In a statement, Toensing’s office said Clovis set up a “national security advisory committee” in the Trump campaign that included Papadopoulos, “who attended one meeting and was never otherwise approached by the campaign for consultation.”

[snip]

In the statement, Toensing said the Trump campaign had a strict rule prohibiting travel abroad on behalf of the campaign, and but that Clovis would have had no authority to stop Papadopoulos from traveling in his personal capacity.

To be fair, this story doesn’t directly conflict with Papadopoulos’ (though Toensing’s earlier story, that as a midwestern “gentleman,” Clovis would have been unable to tell Papadopoulos no, does conflict — this is probably an attempt, perhaps post-consultation with her client, to clean that up).

But it does adopt a line that permits the possibility Papadopolous did (make plans to) travel to Russia, but that it was all freelancing (remarkably like Carter Page’s trip to Russia was).

That is, this is the story (or close to it) that Clovis told the grand jury last week, before he learned that Papadopoulos had beat him to the punch and told a different (but still not fully public) story.
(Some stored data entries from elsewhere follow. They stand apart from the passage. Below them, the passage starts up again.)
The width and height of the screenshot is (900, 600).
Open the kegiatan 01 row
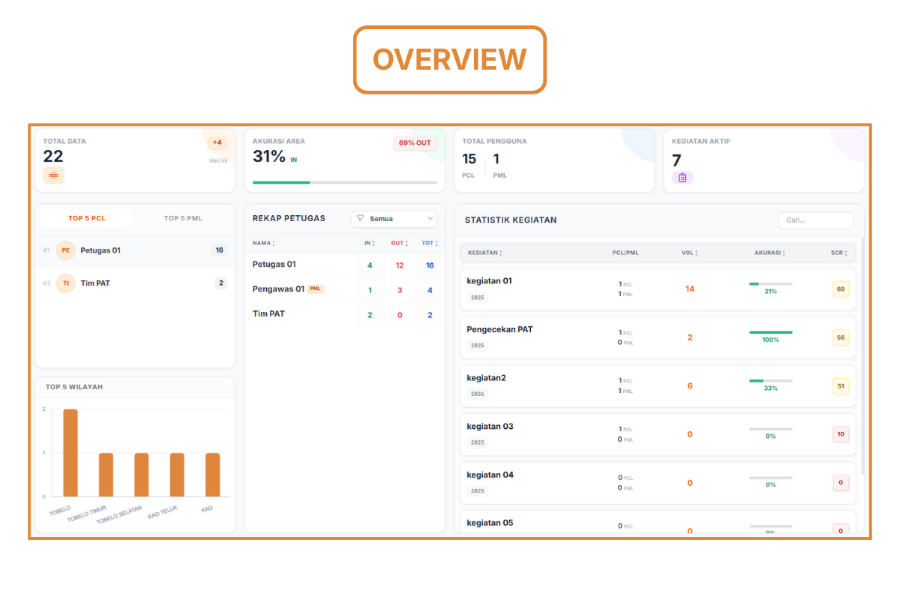(658, 289)
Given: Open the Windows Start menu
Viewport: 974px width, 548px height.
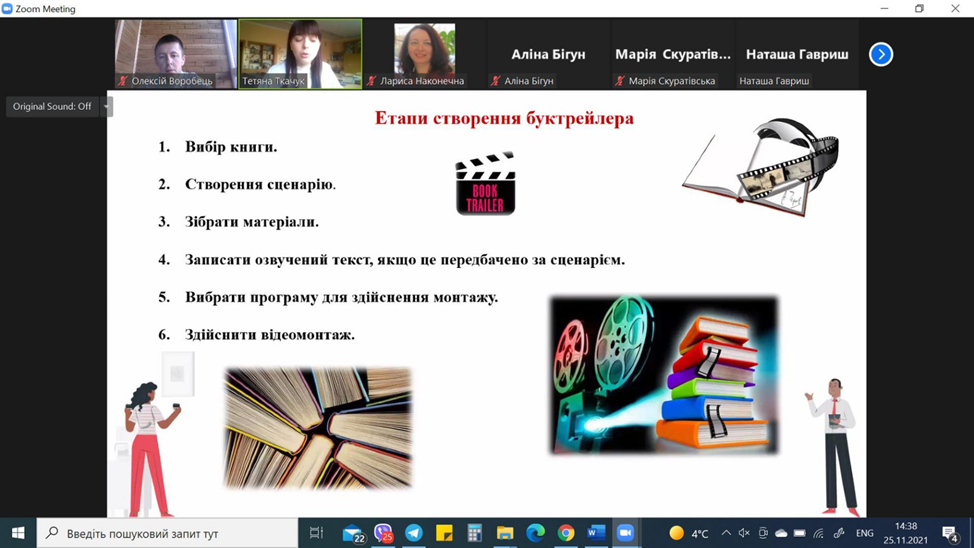Looking at the screenshot, I should coord(17,533).
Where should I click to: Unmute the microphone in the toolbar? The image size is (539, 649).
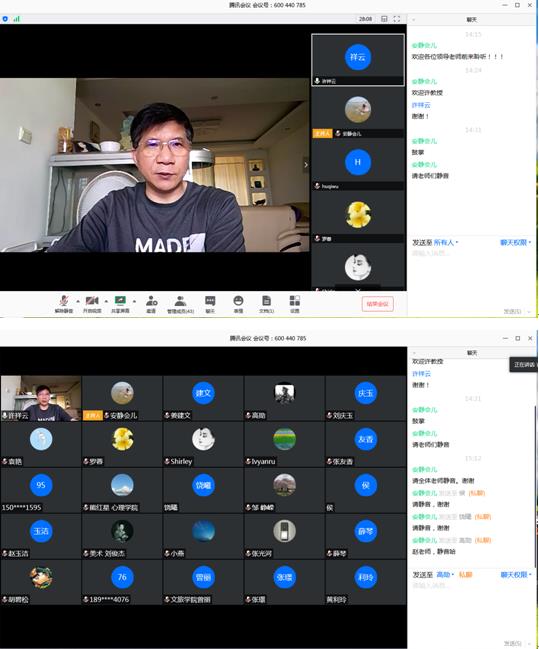tap(64, 304)
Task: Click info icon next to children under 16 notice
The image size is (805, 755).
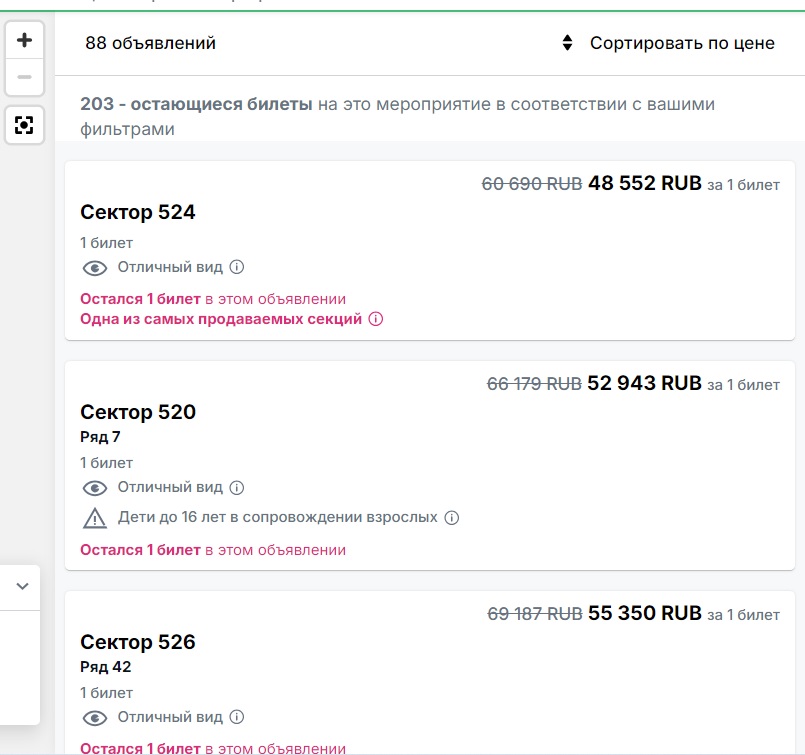Action: (x=451, y=518)
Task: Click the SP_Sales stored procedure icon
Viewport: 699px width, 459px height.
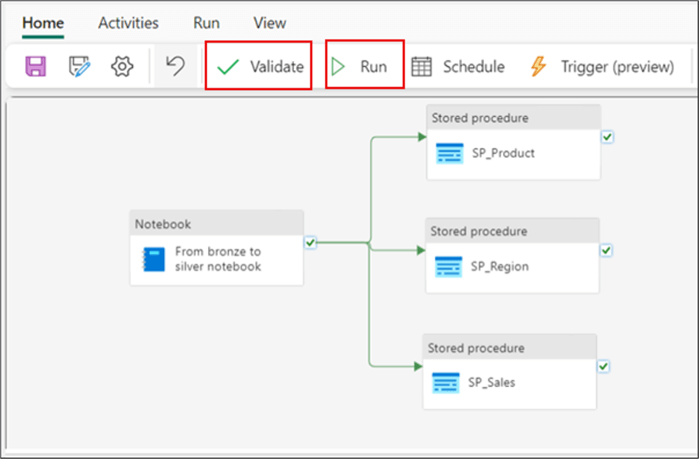Action: click(446, 382)
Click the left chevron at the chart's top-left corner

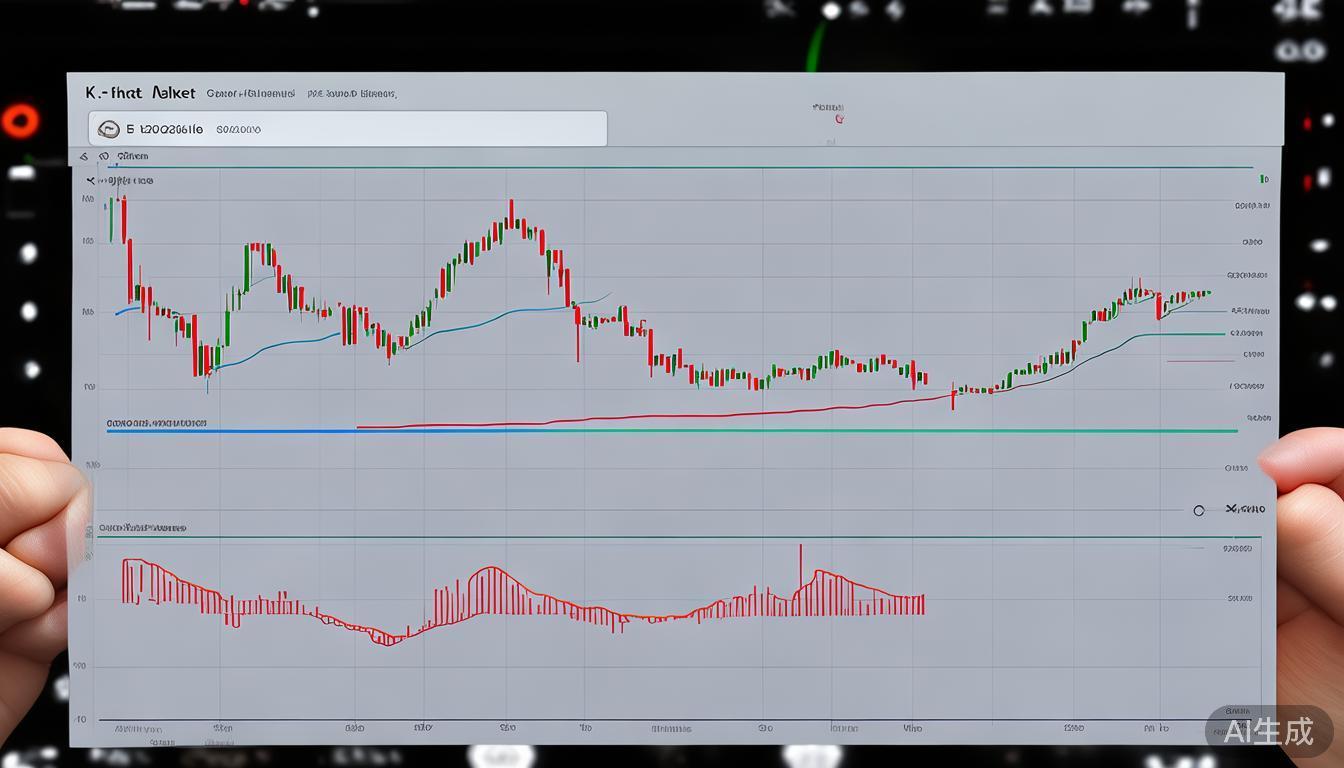(90, 181)
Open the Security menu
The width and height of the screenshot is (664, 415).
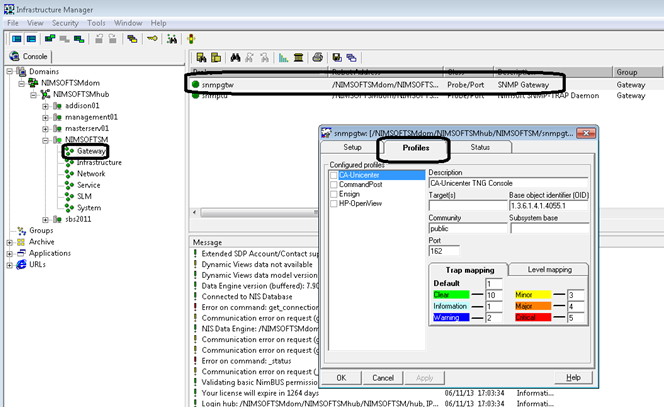coord(65,22)
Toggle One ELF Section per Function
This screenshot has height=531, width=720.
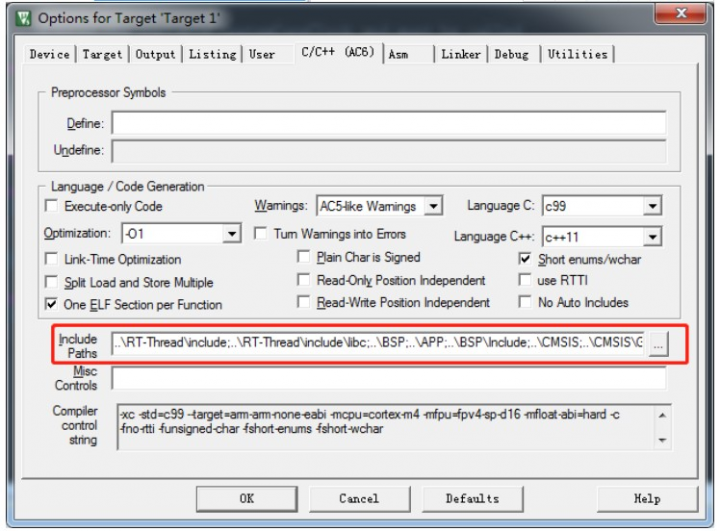(52, 304)
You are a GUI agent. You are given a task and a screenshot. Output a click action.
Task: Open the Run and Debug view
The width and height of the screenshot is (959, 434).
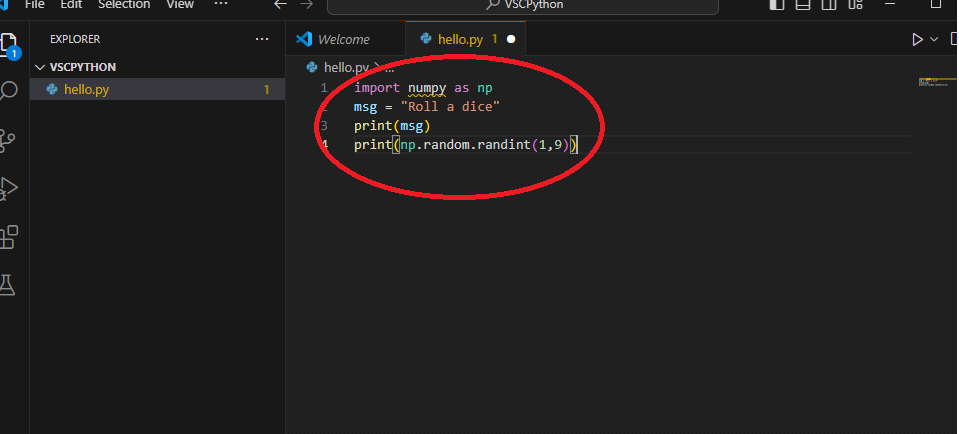[10, 187]
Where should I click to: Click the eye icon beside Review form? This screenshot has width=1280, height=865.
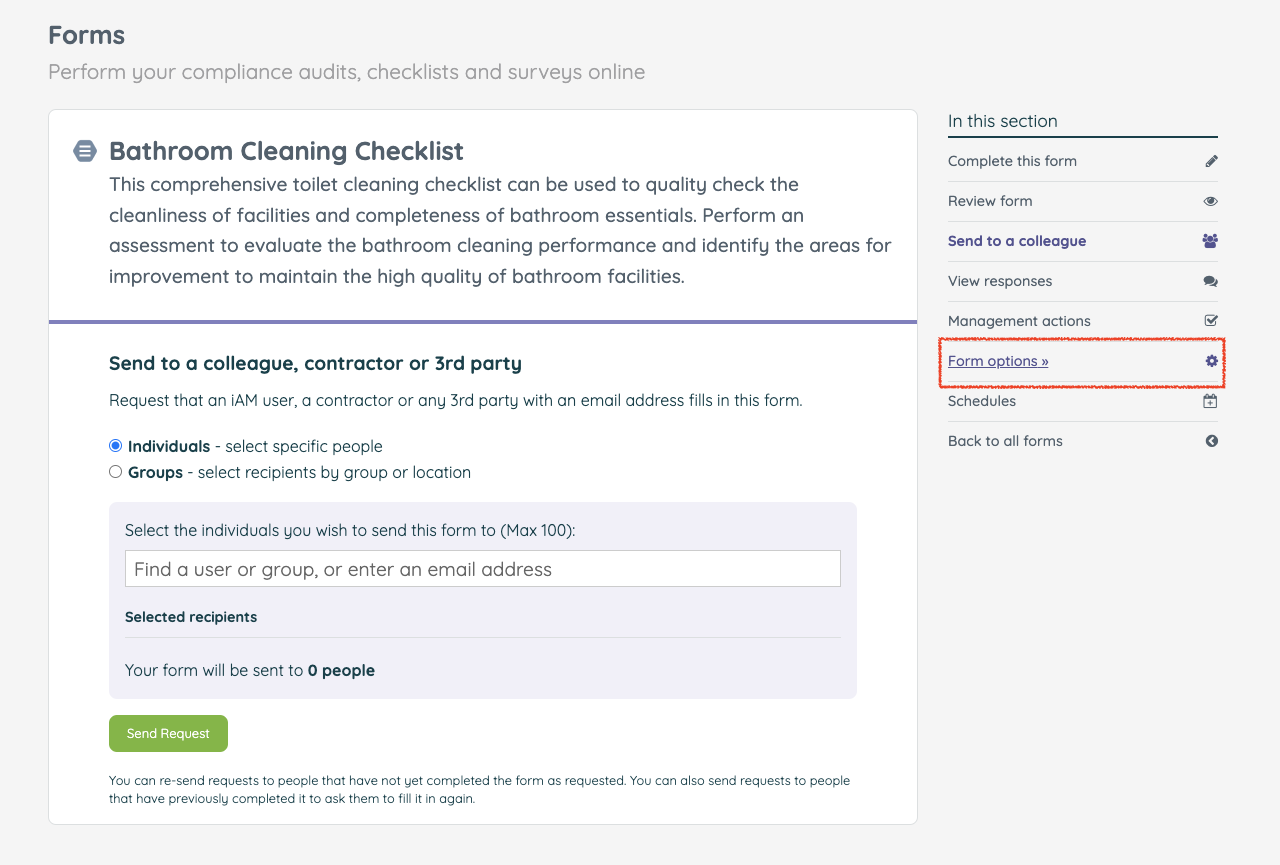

Now, I’m guessing that all the other people named in the Papadopoulos plea have also already had whatever shot they’ll get to tell the truth to the grand jury, but in case they haven’t, they can now coordinate with what Clovis said, which is surely part of the point.

But I’d also suggest that Mueller would be sure to get the testimony of everyone who might try to lie before he unsealed the Papadopoulos plea, so they have to start considering fixing their testimony.

Update: Apparently the White House is rethinking the wisdom of subjecting Clovis to a confirmation hearing next week.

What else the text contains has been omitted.